На собрание он не пошел, сразу после военки поехал к Белому, рассказал ему, пока не пришли ребята, о разговоре с Глушко. Белый расстроился.
— Надо было идти на это блядское собрание, — сказал Белый. — Неприятности будут. Сейчас везде собрания, все осуждают. У нас в дэка тоже было, мне выступать пришлось. Сказал, что Эренбург принизил подвиг советского народа в войне…
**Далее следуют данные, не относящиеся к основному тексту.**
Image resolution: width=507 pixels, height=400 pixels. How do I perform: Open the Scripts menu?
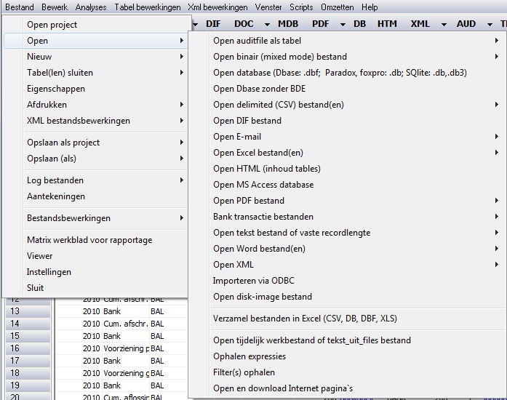301,7
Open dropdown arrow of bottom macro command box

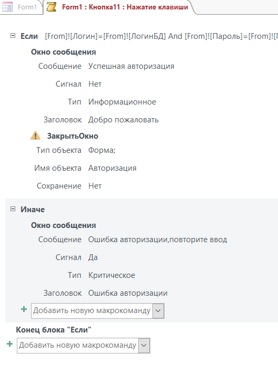144,346
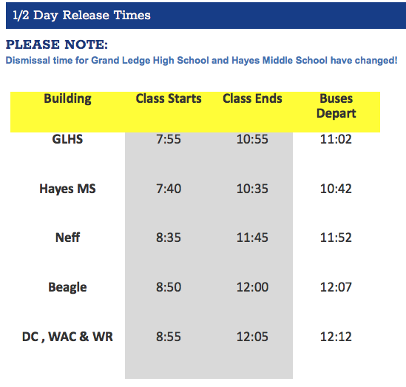Click the PLEASE NOTE heading
The width and height of the screenshot is (406, 387).
[57, 44]
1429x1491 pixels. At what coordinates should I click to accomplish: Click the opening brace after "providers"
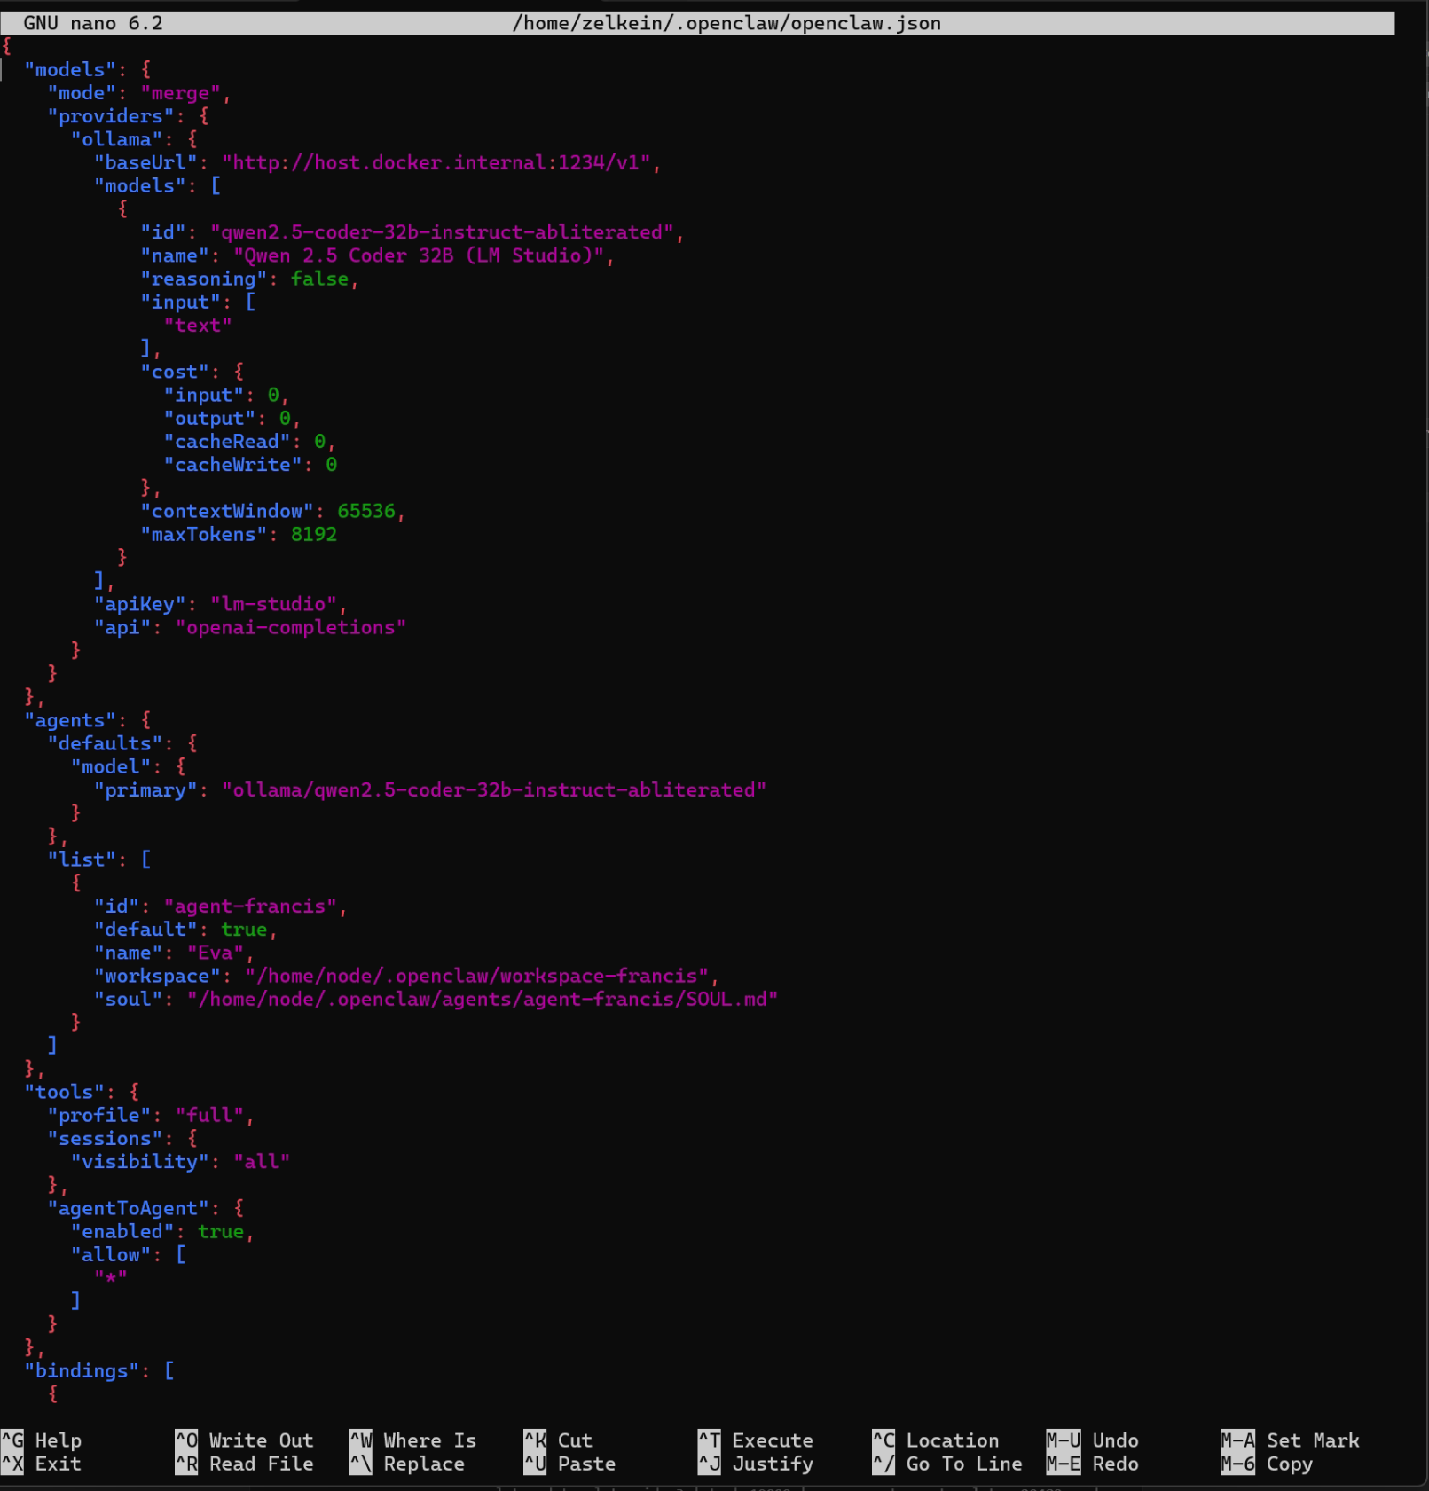[204, 116]
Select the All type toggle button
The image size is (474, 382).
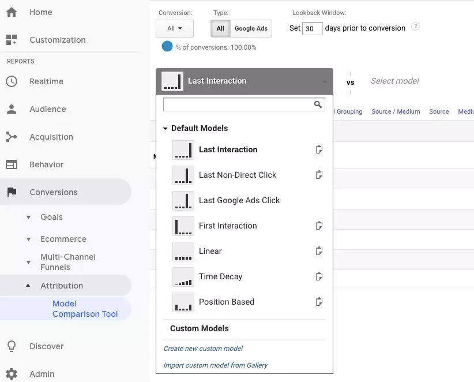[220, 28]
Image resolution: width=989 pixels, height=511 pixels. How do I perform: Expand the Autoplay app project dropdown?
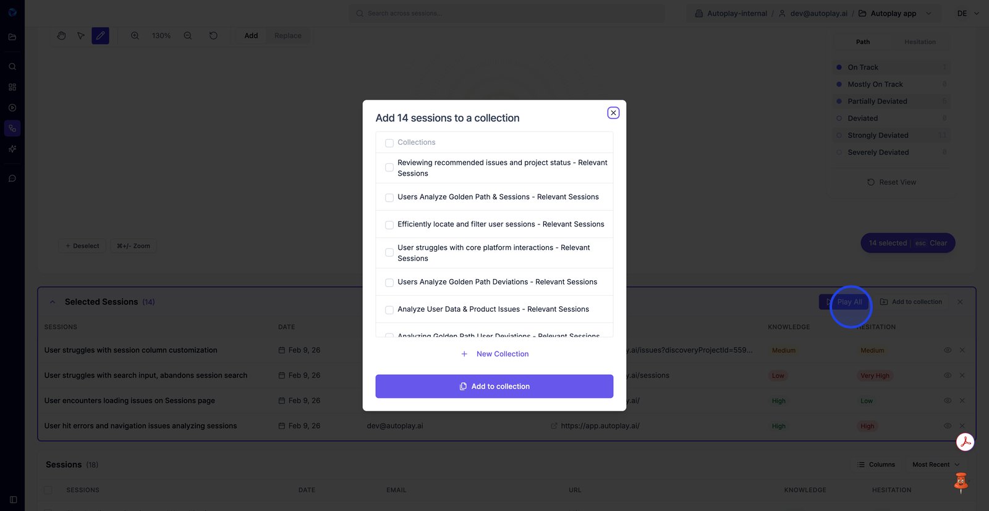[928, 14]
Незаметно разговор сделался серьезным. Слухи о том, что Хрущев на выставке нес художников матом, статьи в «Правде» и «Комсомолке», собрания наводили Белого на мысль, что дело идет вообще к закручиванию гаек. То, что с Солженицыным продолжали носиться, Белого никак не утешало, он считал, что, во-первых, Солженицына жизнь интеллигенции не волнует, и даже если ему дадут Ленинскую премию, абстракционистов и прочих американских подражателей это не помешает давить, и, во-вторых, рано или поздно самого Солженицына придавят.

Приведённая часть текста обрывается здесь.